Video-tracking of eye movements in the larval zebrafish reveals that dscaml1 mutations have a host of eye movement deficits, including rapid fatigue, and impaired visual fixation.
By studying zebrafish, researchers have found that genes linked to autism spectrum disorder and other developmental brain abnormalities may play a role in people who cannot control their eye movements.
The findings, published in The Journal of Neuroscience, underscore the importance of the Down Syndrome Cell Adhesion Molecule-Like 1 gene in the development of eye movements.
The study utilizes zebrafish as a model to investigate neural circuits underlying human eye movement disorders. In recent years, zebrafish has emerged as an important tool for biomedical research, providing insight into the pathogenic mechanisms of complex behavioral disorders.

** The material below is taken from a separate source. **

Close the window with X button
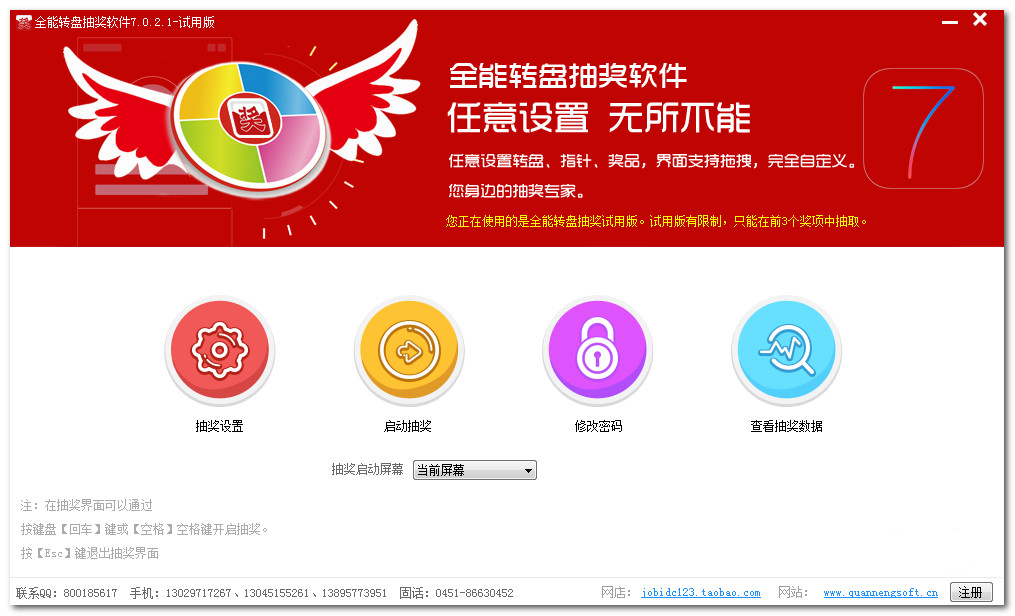This screenshot has width=1015, height=616. [x=980, y=20]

“We can put zebrafish under a microscope, especially in the larval stage and observe cells moving, eyes developing, and all kinds of exciting neuronal activity,” said Albert Pan, an associate professor at the Fralin Biomedical Research Institute at Virginia Tech, who led the team. “Because people and fish share similarities in brain structure and genes, this simple organism provides us with an extraordinary window to understand the common neural pathway and brain activity patterns underlying eye movements.”
As vertebrates with many similarities in development and body plan, fish and people share many genes and proteins, including the Down Syndrome Cell Adhesion Molecule-Like 1 (dscaml1) in zebrafish. In people, the loss of this gene is linked to autism spectrum disorder and malformations in the brain. However, how dscaml1 deficiency may contribute to behavioral deficits that had been mostly unknown.
dscam|1 mutants are connected with saccade and other eye motion deficits
By video tracking eye movements in the larval zebrafish, the scientists found that dscaml1 mutants have a host of eye movement deficits, including rapid fatigue, impaired visual fixation, and inability to perform a type of fast, ballistic eye movement called a saccade.
Saccades are important for quickly shifting our gaze to different points of interest. Patients with developmental deficits in saccade generation (ocular motor apraxia) often have difficulty reading or performing other tasks that require frequent gaze shifting. The researchers also use two-photon calcium imaging to visualize neuronal activity in the living animal’s brain during saccades and were able to identify impaired neural pathways that correspond to the behavioral deficits.
The researchers noted that many characteristics of the zebrafish dscaml1 mutants are similar to human ocular motor apraxia, and further research in the zebrafish model may lead to discoveries into complex diseases.
“Many behavioral problems are characterized by abnormal eye movements and by how people visually perceive faces and emotions,” said Pan. “With a simple organism like a zebrafish and a relatively simple neural circuit that generates and controls eye movements, we can figure out how genes affect development, and hopefully that will help us understand how genes affect psychiatric disorders.
The research team included scientists from Virginia Tech and Weill Cornell College of Medicine, Harvard University, Massachusetts General Hospital, Augusta University, and New York University Langone School of Medicine.